I have a numpy array df for which I calculate 10 quantiles using this: 我有一个numpy数组df ,我使用它来计算10个分位数:

np.quantile(df, np.arange(0.1, 1.1, 0.1))

which gives: 这使:

array([0.73518751, 0.73774966, 0.7415471 , 0.74462405, 0.74640229, 0.74952848, 0.7522163 , 0.75820953, 0.76289489, 0.76954299])

But I also wanted to know the indices of these 10 values (or nearest values). 但是我也想知道这10个值(或最接近的值)的索引。 Basically, which values reflect the quantiles the closest in the original array. 基本上,哪个值反映了与原始数组最接近的分位数。

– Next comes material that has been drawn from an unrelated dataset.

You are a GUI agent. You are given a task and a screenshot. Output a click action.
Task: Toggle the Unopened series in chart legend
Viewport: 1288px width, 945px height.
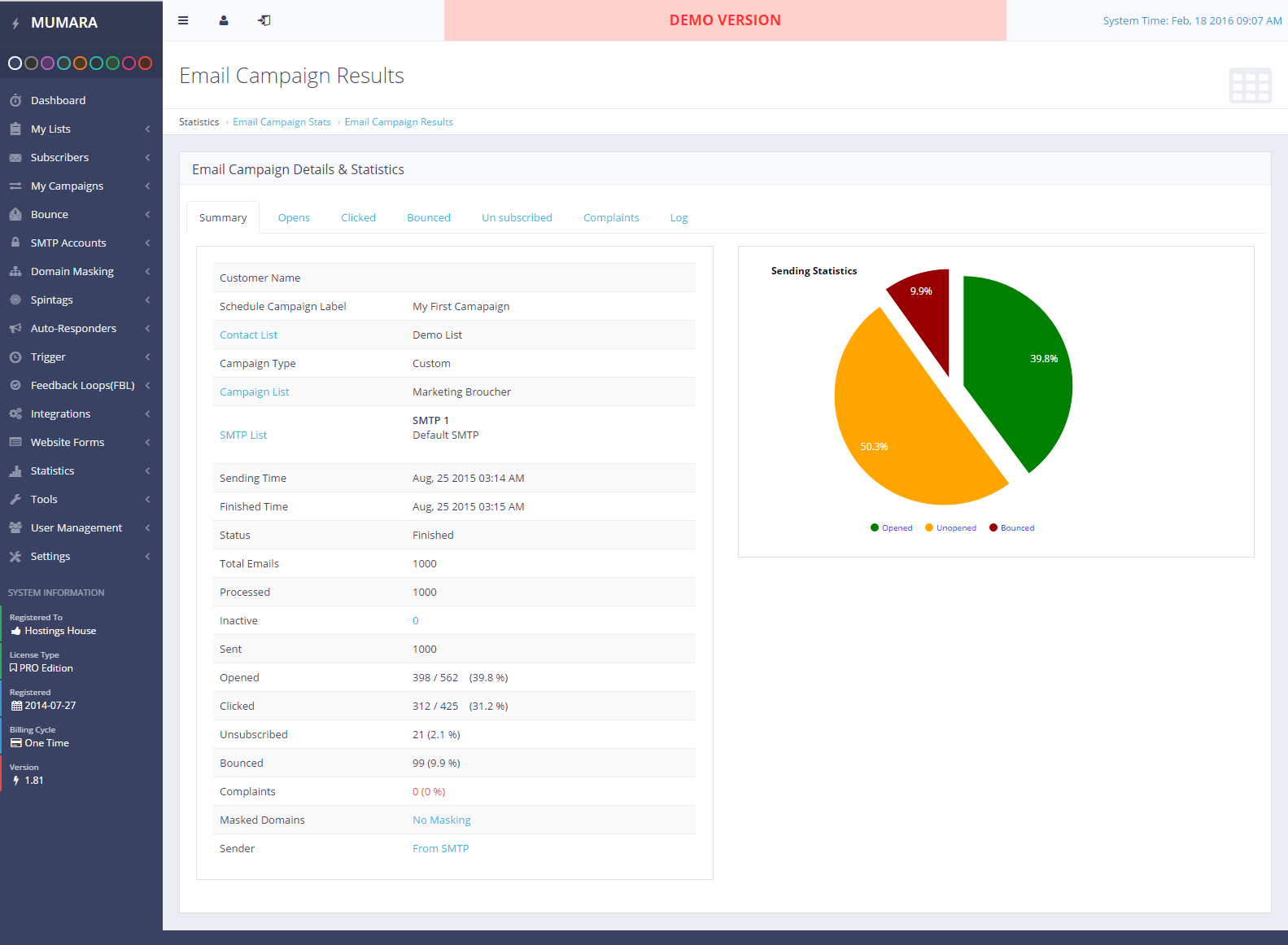pos(950,527)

How can I do this? 我怎样才能做到这一点?

df

array([[0.74472344, 0.72122723, 0.75860745, 0.76498497, 0.70747197,
        0.74813282, 0.74042159, 0.74722695, 0.73554462, 0.75064671,
        0.74331897, 0.74716657, 0.73778194, 0.74615586, 0.76285201,
        0.75964642, 0.73241562, 0.75377691, 0.75396305, 0.75909799,
        0.73139387, 0.74406022, 0.7466802 , 0.74904978, 0.76954299,
        0.74861521, 0.73639923, 0.72030777, 0.76361781, 0.74158204,
        0.75146145, 0.7445026 , 0.75811005, 0.72869432, 0.74437159,
        0.73829693, 0.73757732, 0.75386381, 0.75234902, 0.76638651,
        0.75146788, 0.74095088, 0.72755104, 0.74487853, 0.74637753,
        0.73871291, 0.76512724, 0.75878656, 0.76340133, 0.75192058,
        0.74568671, 0.75875962, 0.74529624, 0.73688561, 0.75444639,
        0.74146557, 0.71298224, 0.76272094, 0.73547828, 0.73585916,
        0.73830914, 0.7449885 , 0.74602336, 0.75998384, 0.7620157 ,
        0.75025225, 0.75024652, 0.74897128, 0.736911  , 0.75200063,
        0.75215942, 0.75381088, 0.74398333, 0.74050236, 0.75152248,
        0.7435388 , 0.75403506, 0.76490963, 0.73895139, 0.74835008,
        0.76352328, 0.74488378, 0.75088626, 0.74712956, 0.76071763,
        0.75406158, 0.73689425, 0.73673624, 0.76328081, 0.73762053,
        0.74111873, 0.74642706, 0.76343733, 0.74263775, 0.73242599,
        0.74470502, 0.74260616, 0.74389631, 0.75280219, 0.73257053]])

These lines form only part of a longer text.